Perhaps you were not refering to something like edit modes. There is a macro
facility in jEdit that is based on a interpreted dialect of Java called
BeanShell. You should have no trouble using it if you have experience with
C or C++. Macros that you write and save to disk will be displayed under
the application's "Macros" menu if they are placed in designated
directories. The "User's Guide" explains all of this.
To extend jEdit's features in more complex ways, the application has a
"plugin" architecture that accepts thrid-party applications confirming to an
API. Writing a plugin is like writing a small, standalone application in
Java and then adding some code to integrate it into jEdit's architecture.
If you are able to write the application, you will be able to add the plugin
elements without any difficulty. Plugins can add menu items to the
application's menu bar under the "Plugins" category.

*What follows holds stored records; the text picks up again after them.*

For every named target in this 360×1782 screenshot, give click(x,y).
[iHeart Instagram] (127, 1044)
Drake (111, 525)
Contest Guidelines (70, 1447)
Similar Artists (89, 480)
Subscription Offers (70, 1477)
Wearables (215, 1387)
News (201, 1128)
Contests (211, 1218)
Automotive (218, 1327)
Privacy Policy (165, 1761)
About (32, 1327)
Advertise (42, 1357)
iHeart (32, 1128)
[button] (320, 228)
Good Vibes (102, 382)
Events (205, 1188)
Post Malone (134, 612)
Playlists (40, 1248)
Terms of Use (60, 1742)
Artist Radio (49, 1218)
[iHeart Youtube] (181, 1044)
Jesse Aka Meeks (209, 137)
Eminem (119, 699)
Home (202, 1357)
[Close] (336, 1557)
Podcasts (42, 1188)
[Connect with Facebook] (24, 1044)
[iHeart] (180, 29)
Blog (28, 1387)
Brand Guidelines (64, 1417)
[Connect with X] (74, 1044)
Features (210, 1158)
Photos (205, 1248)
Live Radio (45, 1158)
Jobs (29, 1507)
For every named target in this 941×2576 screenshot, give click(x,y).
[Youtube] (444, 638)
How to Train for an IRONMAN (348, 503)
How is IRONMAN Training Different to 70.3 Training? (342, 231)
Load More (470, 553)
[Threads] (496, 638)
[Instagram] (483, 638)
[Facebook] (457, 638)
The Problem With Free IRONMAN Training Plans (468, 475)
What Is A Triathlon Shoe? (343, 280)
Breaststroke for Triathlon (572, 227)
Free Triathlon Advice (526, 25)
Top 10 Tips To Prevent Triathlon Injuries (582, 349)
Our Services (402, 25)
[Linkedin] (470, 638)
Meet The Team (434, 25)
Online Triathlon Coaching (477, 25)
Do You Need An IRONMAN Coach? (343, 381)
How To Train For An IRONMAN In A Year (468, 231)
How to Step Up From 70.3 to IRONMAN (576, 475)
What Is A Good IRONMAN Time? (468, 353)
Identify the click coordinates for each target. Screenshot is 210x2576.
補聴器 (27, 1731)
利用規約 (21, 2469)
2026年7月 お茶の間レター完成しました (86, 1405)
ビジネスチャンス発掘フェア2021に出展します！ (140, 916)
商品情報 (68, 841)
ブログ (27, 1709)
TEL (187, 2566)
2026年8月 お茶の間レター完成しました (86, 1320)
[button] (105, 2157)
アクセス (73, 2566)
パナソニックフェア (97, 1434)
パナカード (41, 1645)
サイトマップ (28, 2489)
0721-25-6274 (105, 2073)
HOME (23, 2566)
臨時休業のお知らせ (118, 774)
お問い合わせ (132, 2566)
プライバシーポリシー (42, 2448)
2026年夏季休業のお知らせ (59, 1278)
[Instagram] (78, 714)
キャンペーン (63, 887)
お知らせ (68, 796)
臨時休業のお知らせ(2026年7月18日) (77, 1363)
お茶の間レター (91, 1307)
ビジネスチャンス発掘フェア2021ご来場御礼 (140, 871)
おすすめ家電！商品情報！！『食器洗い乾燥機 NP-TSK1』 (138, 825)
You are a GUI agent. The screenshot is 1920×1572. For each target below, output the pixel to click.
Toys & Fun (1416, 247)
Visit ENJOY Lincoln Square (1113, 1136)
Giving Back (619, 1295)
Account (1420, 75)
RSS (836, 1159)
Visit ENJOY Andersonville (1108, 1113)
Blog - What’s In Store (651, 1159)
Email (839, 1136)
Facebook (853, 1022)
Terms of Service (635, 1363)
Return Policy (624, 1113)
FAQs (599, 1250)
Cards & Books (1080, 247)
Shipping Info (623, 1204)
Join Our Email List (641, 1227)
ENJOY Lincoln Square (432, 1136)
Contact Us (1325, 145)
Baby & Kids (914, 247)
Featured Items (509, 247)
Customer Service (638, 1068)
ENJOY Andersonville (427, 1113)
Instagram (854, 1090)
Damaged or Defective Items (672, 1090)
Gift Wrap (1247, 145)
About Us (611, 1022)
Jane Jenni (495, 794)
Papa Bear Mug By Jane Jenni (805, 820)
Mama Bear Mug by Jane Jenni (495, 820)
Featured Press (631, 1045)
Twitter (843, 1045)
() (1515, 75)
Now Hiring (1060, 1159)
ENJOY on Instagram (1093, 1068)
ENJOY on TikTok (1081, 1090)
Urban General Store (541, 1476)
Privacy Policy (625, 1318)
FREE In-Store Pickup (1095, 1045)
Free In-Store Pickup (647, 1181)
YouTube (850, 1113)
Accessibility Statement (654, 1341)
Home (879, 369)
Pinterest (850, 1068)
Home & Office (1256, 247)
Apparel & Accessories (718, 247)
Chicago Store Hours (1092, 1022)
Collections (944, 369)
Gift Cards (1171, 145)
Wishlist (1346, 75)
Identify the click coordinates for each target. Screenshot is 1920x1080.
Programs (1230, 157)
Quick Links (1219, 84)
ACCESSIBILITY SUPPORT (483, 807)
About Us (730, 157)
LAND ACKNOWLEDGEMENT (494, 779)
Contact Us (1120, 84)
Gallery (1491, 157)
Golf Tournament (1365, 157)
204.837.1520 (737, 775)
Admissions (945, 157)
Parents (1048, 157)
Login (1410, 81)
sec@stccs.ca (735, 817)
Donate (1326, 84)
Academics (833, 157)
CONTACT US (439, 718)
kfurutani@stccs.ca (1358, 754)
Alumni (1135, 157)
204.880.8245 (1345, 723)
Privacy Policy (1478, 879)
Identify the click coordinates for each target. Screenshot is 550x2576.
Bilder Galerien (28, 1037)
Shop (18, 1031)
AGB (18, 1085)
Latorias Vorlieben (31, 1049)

An example plugin called "QuickNotepad" is available with jEdit's source
code distribution. There is also a guide and tutorial to writing plugins in
the User's Guide. It is current for version 3.2.2 of jEdit. To write a
plugin for jEdit 4.0, the development version, you need to make a few
additional changes. There is an article at the jEdit Community site,
http://community.jedit.org, which explains these changes.
> I have some basic experience of programming, mostly
> C and I'm
> quite new with Java. I interested in doing something
> usefull with jEdit
> for my favorite hobbies: genealogy (handling gedcom files, trees,
> reports etc) and esperanto (eg. colors showing grammatical items,
> prefixes, postfixes and general vocabulary, syllable stress etc).
> At least jEdit seems to be quite suitable for me personally.
There are a lot of resources in the User's Guide, at the jEdit project site,
and at jEdit Community to help you get the most out of using jEdit.